AUTHOR=Collins Michael G. , Juvina Ion , Gluck Kevin A. TITLE=Cognitive Model of Trust Dynamics Predicts Human Behavior within and between Two Games of Strategic Interaction with Computerized Confederate Agents JOURNAL=Frontiers in Psychology VOLUME=7 YEAR=2016 URL=https://www.frontiersin.org/journals/psychology/articles/10.3389/fpsyg.2016.00049 DOI=10.3389/fpsyg.2016.00049 ISSN=1664-1078 ABSTRACT=

When playing games of strategic interaction, such as iterated Prisoner's Dilemma and iterated Chicken Game, people exhibit specific within-game learning (e.g., learning a game's optimal outcome) as well as transfer of learning between games (e.g., a game's optimal outcome occurring at a higher proportion when played after another game).

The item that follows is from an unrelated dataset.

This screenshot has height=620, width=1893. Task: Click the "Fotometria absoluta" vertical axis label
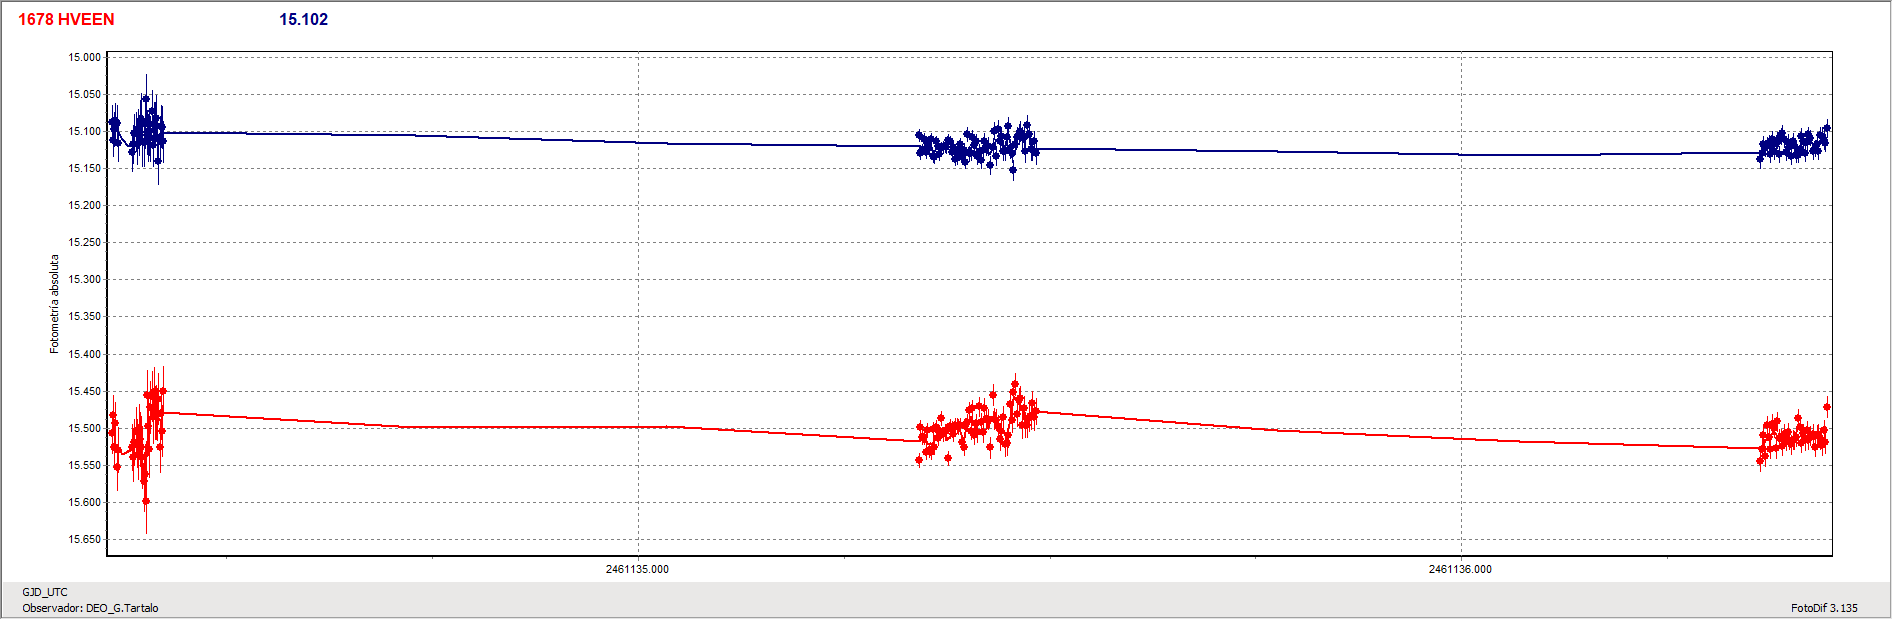coord(55,304)
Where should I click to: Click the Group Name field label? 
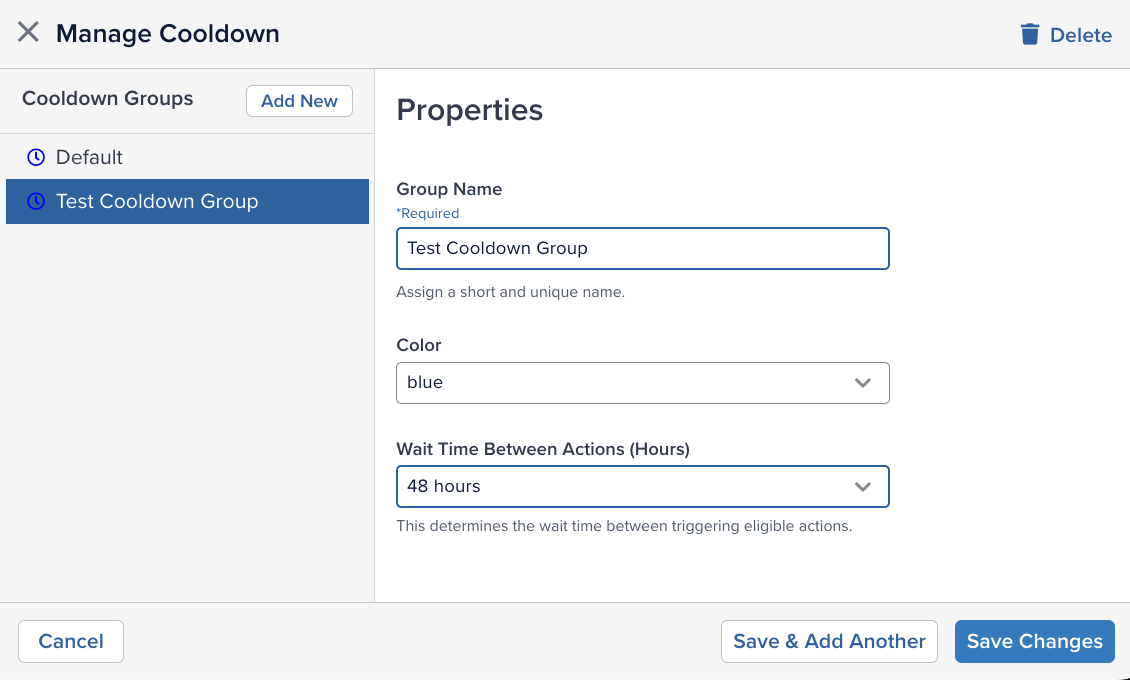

The reciprocal trust players develop during the first game is thought to mediate transfer of learning effects. Recently, a computational cognitive model using a novel trust mechanism has been shown to account for human behavior in both games, including the transfer between games. We present the results of a study in which we evaluate the model's a priori predictions of human learning and transfer in 16 different conditions. The model's predictive validity is compared against five model variants that lacked a trust mechanism. The results suggest that a trust mechanism is necessary to explain human behavior across multiple conditions, even when a human plays against a non-human agent. The addition of a trust mechanism to the other learning mechanisms within the cognitive architecture, such as sequence learning, instance-based learning, and utility learning, leads to better prediction of the empirical data. It is argued that computational cognitive modeling is a useful tool for studying trust development, calibration, and repair.